Do this => Turn the entries into a numbered list, leaving out blank lines, starting with the line that contains "The width and height of the screenshot is (1093, 409)." and going on through the line that contains "Action: [x=113, y=26]".

Stored rows =>
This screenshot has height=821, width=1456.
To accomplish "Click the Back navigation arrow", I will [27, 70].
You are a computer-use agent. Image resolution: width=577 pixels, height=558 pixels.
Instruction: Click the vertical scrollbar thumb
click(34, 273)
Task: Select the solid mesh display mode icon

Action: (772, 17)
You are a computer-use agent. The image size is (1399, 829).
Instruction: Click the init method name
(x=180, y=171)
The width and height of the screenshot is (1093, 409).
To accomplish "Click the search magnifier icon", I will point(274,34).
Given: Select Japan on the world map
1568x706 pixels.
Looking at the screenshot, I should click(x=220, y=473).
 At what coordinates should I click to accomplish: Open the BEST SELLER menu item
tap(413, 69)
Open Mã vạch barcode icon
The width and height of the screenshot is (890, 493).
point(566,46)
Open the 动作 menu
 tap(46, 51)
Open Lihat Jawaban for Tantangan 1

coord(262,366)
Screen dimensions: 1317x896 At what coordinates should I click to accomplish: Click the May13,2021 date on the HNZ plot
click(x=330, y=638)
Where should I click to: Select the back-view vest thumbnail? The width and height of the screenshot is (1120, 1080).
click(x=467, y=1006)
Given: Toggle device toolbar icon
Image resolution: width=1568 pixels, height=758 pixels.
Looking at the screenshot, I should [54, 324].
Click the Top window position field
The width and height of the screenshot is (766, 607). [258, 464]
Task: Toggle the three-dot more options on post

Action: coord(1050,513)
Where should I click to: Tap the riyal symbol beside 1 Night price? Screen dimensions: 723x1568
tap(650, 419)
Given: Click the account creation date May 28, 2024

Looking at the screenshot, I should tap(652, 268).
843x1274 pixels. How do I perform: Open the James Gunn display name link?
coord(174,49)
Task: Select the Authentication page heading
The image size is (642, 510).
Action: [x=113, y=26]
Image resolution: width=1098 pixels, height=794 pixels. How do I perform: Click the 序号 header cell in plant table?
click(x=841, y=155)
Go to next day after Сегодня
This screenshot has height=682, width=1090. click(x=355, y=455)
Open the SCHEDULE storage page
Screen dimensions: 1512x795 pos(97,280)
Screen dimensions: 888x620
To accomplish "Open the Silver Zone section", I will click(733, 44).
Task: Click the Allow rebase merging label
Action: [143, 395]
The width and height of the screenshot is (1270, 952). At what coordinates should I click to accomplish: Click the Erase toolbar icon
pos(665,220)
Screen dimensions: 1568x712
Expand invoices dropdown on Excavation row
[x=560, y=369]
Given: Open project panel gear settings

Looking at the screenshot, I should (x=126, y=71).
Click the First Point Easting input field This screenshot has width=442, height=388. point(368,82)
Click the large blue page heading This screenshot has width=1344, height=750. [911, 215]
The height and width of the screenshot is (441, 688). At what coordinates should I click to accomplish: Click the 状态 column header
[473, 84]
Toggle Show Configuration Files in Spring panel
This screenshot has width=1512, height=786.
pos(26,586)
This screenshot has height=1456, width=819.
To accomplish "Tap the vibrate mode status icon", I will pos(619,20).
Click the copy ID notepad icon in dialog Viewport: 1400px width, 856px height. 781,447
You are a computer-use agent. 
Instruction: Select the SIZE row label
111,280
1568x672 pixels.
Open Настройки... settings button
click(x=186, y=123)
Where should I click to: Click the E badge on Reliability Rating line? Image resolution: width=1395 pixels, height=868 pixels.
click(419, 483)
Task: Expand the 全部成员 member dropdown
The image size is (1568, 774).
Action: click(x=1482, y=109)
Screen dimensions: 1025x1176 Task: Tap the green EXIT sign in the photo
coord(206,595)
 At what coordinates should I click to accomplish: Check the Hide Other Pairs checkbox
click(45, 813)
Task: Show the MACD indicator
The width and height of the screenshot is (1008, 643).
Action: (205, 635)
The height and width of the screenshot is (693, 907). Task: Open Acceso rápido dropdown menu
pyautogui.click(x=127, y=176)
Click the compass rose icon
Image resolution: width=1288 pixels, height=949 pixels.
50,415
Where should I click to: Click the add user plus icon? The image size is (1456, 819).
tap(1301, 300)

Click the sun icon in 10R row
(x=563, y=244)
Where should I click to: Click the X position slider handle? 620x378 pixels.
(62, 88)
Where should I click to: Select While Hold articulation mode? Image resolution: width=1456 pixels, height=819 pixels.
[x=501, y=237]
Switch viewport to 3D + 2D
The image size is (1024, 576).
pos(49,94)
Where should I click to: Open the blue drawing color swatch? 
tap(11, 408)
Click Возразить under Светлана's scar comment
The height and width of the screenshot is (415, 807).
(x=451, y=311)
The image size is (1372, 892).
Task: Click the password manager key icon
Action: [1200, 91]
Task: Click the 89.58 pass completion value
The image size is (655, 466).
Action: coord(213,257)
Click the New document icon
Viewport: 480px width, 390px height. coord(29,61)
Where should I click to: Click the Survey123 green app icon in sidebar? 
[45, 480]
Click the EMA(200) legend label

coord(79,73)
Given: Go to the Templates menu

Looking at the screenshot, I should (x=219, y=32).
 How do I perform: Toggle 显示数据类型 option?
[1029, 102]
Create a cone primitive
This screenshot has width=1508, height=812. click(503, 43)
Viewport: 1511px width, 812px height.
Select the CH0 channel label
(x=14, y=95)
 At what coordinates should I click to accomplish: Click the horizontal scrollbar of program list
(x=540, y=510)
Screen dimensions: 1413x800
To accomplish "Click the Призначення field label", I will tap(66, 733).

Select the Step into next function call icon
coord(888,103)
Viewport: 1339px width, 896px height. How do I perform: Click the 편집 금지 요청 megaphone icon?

Answer =>
1. The width and height of the screenshot is (1093, 409).
2. To accomplish "Click the search magnifier icon", I will point(274,34).
3. Given: Select Japan on the world map
4. 1568x706 pixels.
5. Looking at the screenshot, I should click(x=220, y=473).
6.  At what coordinates should I click to accomplish: Open the BEST SELLER menu item
7. tap(413, 69)
8. Open Mã vạch barcode icon
9. The width and height of the screenshot is (890, 493).
10. point(566,46)
11. Open the 动作 menu
12.  tap(46, 51)
13. Open Lihat Jawaban for Tantangan 1
14. coord(262,366)
15. Screen dimensions: 1317x896 At what coordinates should I click to accomplish: Click the May13,2021 date on the HNZ plot
16. click(x=330, y=638)
17. Where should I click to: Select the back-view vest thumbnail? The width and height of the screenshot is (1120, 1080).
18. click(x=467, y=1006)
19. Given: Toggle device toolbar icon
20. Image resolution: width=1568 pixels, height=758 pixels.
21. Looking at the screenshot, I should [54, 324].
22. Click the Top window position field
23. The width and height of the screenshot is (766, 607). [258, 464]
24. Task: Toggle the three-dot more options on post
25. Action: coord(1050,513)
26. Where should I click to: Tap the riyal symbol beside 1 Night price? Screen dimensions: 723x1568
27. tap(650, 419)
28. Given: Click the account creation date May 28, 2024
29. Looking at the screenshot, I should tap(652, 268).
30. 843x1274 pixels. How do I perform: Open the James Gunn display name link?
31. coord(174,49)
32. Task: Select the Authentication page heading
33. The image size is (642, 510).
34. Action: [x=113, y=26]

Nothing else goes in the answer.